NATO ministers have been meeting in Brussels this past week to discuss how far they should go in providing military equipment to Ukraine.
The challenge for Nato throughout this war has been how to give its ally Ukraine enough military support to defend itself without getting drawn into the conflict and finding itself at war with Russia.
The Ukrainian government has been explicit in its calls for help.
If it is to have any chance of fending off the coming Russian assault on the Donbas region in the east of the country, it says, then it urgently needs a resupply of the West’s Javelin, NLAW (next-generation light anti-tank weapon), Stinger and Starstreak anti-tank and anti-aircraft missiles that its forces have already been using to such effect in this war.
That much is coming. But Ukraine wants more.
It wants tanks, warplanes, drones and advanced missile air defence systems to counter Russia’s increasing use of air strikes and long-range missiles that are steadily depleting Ukraine’s strategic stores of fuel and other essentials.
President Putin reminded the world early on in this war that Russia is a nuclear weapons power and that he was moving its strategic nuclear deterrent up to a higher degree of readiness.
The US did not follow suit as it detected no movement of Russian nuclear warheads out of their secure storage bunkers. But Putin’s point was made. He was effectively saying: “Russia has a massive nuclear arsenal so don’t think you can push us around.”
Nato strategic planners worry that once the nuclear taboo is broken, even if the damage is limited to a localised target on the Ukrainian battlefield, then the risk of escalation to a catastrophic nuclear exchange between Russia and the West inevitably goes up a notch.
And yet, with every atrocity apparently committed by Russian soldiers, Nato’s resolve stiffens and its inhibitions melt away. The Czech Republic has already sent tanks, admittedly outdated Soviet-era T72s, but they are the first Nato country to do so. Slovakia is sending its S300 air defence missile systems. Both such moves would have seemed improbably risky when this war began.
Tobias Ellwood MP, who chairs Parliament’s Defence Committee, is one of those who believes Putin is bluffing when he raises the spectre of nuclear weapons and that Nato should be doing more.
‘We have been over-cautious in the weapons systems we have been willing to provide,” he says. “We need a more robust attitude. We’re giving the Ukrainians enough to survive but not to win and that must change.”
Here are just three of them:
- A Nato-supplied anti-ship missile fired by Ukrainian forces in Odesa hits and sinks a Russian warship offshore in the Black Sea with the loss of nearly 100 sailors and dozens of marines. A death toll of this magnitude in a single strike would be unprecedented and Putin would be under pressure to respond in some form.
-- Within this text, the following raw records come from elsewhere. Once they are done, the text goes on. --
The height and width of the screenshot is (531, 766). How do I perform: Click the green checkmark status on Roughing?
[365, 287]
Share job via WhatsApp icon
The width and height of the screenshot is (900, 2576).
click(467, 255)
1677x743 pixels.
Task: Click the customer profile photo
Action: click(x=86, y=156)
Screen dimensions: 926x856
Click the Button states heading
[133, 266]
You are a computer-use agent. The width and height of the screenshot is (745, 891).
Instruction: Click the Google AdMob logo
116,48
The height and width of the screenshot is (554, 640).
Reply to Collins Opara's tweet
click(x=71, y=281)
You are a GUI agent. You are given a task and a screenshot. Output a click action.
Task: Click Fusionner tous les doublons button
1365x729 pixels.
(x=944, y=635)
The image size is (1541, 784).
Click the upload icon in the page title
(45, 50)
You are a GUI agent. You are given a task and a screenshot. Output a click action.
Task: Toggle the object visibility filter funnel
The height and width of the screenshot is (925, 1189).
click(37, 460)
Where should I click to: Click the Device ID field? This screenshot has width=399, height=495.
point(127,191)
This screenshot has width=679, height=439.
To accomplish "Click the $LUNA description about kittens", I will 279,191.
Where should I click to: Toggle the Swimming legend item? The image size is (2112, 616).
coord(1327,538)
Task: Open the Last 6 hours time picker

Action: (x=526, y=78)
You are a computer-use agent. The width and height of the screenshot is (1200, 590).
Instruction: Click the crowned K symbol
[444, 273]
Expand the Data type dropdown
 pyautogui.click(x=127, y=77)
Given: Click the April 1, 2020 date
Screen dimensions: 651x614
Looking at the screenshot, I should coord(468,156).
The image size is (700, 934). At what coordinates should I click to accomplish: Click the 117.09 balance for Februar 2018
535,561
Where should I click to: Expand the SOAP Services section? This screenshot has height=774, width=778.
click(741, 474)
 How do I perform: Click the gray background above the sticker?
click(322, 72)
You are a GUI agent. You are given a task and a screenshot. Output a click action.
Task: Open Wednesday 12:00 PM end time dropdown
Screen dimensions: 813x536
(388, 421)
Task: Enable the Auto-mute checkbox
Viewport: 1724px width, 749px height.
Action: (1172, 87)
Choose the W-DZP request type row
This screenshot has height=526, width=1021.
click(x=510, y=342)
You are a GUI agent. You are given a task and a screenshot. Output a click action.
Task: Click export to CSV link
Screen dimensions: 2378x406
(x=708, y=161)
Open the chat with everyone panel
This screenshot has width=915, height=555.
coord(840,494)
- A Russian strategic missile strike targets a supply convoy of military hardware crossing from a Nato country, like Poland or Slovakia, into Ukraine. If casualties were sustained on Nato’s side of the border that could potentially trigger Article 5 of Nato’s constitution, bringing the entire alliance to the defence of the country attacked.
- Amidst fierce fighting in the Donbas an explosion occurs at an industrial facility resulting in the release of toxic chemical gases. While this has already occurred, there were no deaths reported. But were it to result in the sort of mass casualties seen in Syria’s use of poison gas at Ghouta and if it were found to have been deliberately caused by Russian forces, then Nato would be obliged to respond.